Потом они оба опомнились после сладкого опьянения, прозрели и тут началась новая жизнь: ревность, охлаждение, ссоры и даже… даже побои… Он её бил… Разве она когда-нибудь забудет, что он, такой хороший, тихий и ласковый, бил её и больно бил!?. Они расстались врагами. Он уехал в деревню, и она снова осталась одинокой на виду у всех.

Завелись и новые друзья среди фабричных рабочих. Минуты, часы и дни взаимного увлечения сменялись тяжёлым разочарованием и охлаждением, потом недолгое одиночество, новая встреча и опять то же… В результате всего – болезнь, расшатанные нервы, осиротевшая душа!..
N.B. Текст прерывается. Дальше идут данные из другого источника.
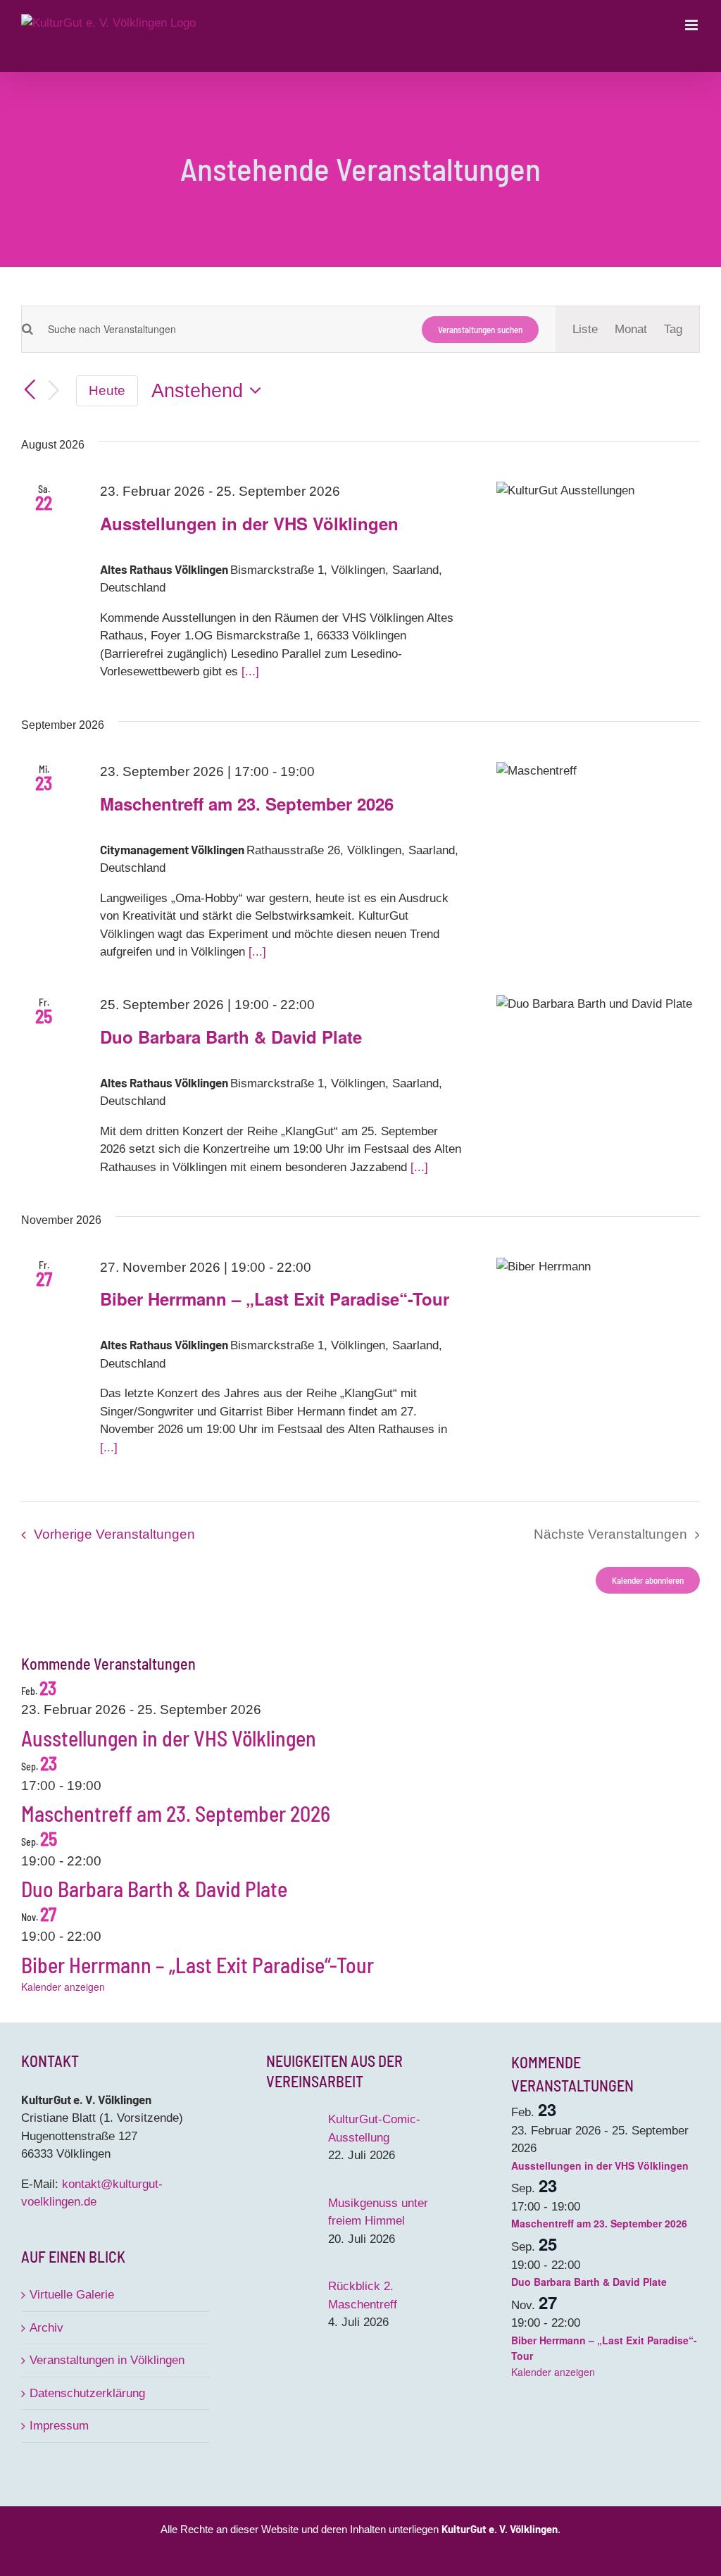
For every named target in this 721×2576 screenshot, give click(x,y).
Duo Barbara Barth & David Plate (231, 1037)
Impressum (59, 2425)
Однажды она пришла на Николаевский мост и хотела броситься через перила в Неву, но потом быстро переменила своё решение. На Большом проспекте она повстречалась с каким-то художником и в первый раз в жизни продалась ему за деньги… Она стала пить… Иногда её посещали мысли о самоубийстве…

Не жажда жизни отталкивала её от порога смерти, а какая-то страшная злость на себя, на «них», на всех, на всех… Жилось скверно, а она вот назло всем не хотела умереть. Ей хотелось жить ради этой скверной жизни, ради мук и отчаяния… Самоубийство ей казалось чем-то маленьким и слабеньким, и это слабенькое было в её воле, а ей хотелось чего-то другого, большого и сильного, с чем бы можно было побороться…

Часто в приливе тоски она говорила Михайлине:

– Уеду к себе в деревню и выйду замуж.

– Что же в этом хорошего?

– Хорошего немного, а так… Всё-таки что-то будет своё: муж, коровы, ягнята… Потом пойдут дети…

Она говорила и не верила в исполнение того, чего хотела. Да она даже и не хотела ничего этого.

– Я не поеду в деревню, – с упрямством в голосе продолжала Михайлина. – В прошлом году вот ездила, и ничего хорошего из этого не вышло – разругалась с отцом и уехала… Всё равно, мне не вернуться в деревню – не могу. А вот удастся схватить какого-нибудь молодчика, вроде купчика…

– Ты думаешь схватить его, а он тебя схватит, помнёт-помнёт в руках-то как катышек чёрного хлеба да и выбросит за окно.

– Пока молода, не выкинет: одурачу, зацелую, заласкаю, а потом – наплевать!.. Выбрасывай… Хоть день, хоть месяц так поживу!..

Подруги долго молчали, обдумывая свои думы. Михайлине представлялось будущее, о котором она мечтала, а Мирову снова тяготили мысли и думы, в которых она никак не могла разобраться.

– Дура я была! – минут пять спустя говорила Мирова. – Надо бы мне было тогда к Петровскому ходить: хороший он был, книжки у него читали, барышни к нему ходили, настоящие барышни. Потом он со студентами знакомство свёл… Как они жили! Все вместе книжки читали, вместе на взморье на лодках катались!..

– А потом их всех вместе и сцапали! Чего же тут хорошего-то!? – энергично возразила Михайлина.

– Что ж что сцапали – пусть цапают!.. А теперь лучше: всё равно в больницу попала да вот тут и сгнию заживо… Никогда я себе не прощу этого!.. А как он просил, звал…

– Кто он, Саша?..

– Петровский… Одно время мы с ним были в дружбе и как-то раз в белую ночь гуляли по набережной. Он что-то всё хмурился и молчал, мне тоже не по себе было. – «Отчего, – говорю, – вы такой невесёлый? Может, из дома что-нибудь дурное пишут?» – «Дома, – говорит, – плохо, да и здесь нехорошо». – Смотрю я на него, а у него в глазах темно. Помолчали мы немного, а потом он и говорит: «Вся жизнь плохо устроена, и во всём мы виноваты сами. Надо нам всем быть другими: а то, что нам дают, то мы и берём, а дают-то всё отбросы. А надо брать человеку то, что надо настоящему человеку»… Посмеялась я над ним, да и спрашиваю: «А что, – мол, – разве мы с вами не настоящие люди?..» – «Нет, – говорит, – не настоящие… Мы, – говорит, – с вами только обыкновенные люди»…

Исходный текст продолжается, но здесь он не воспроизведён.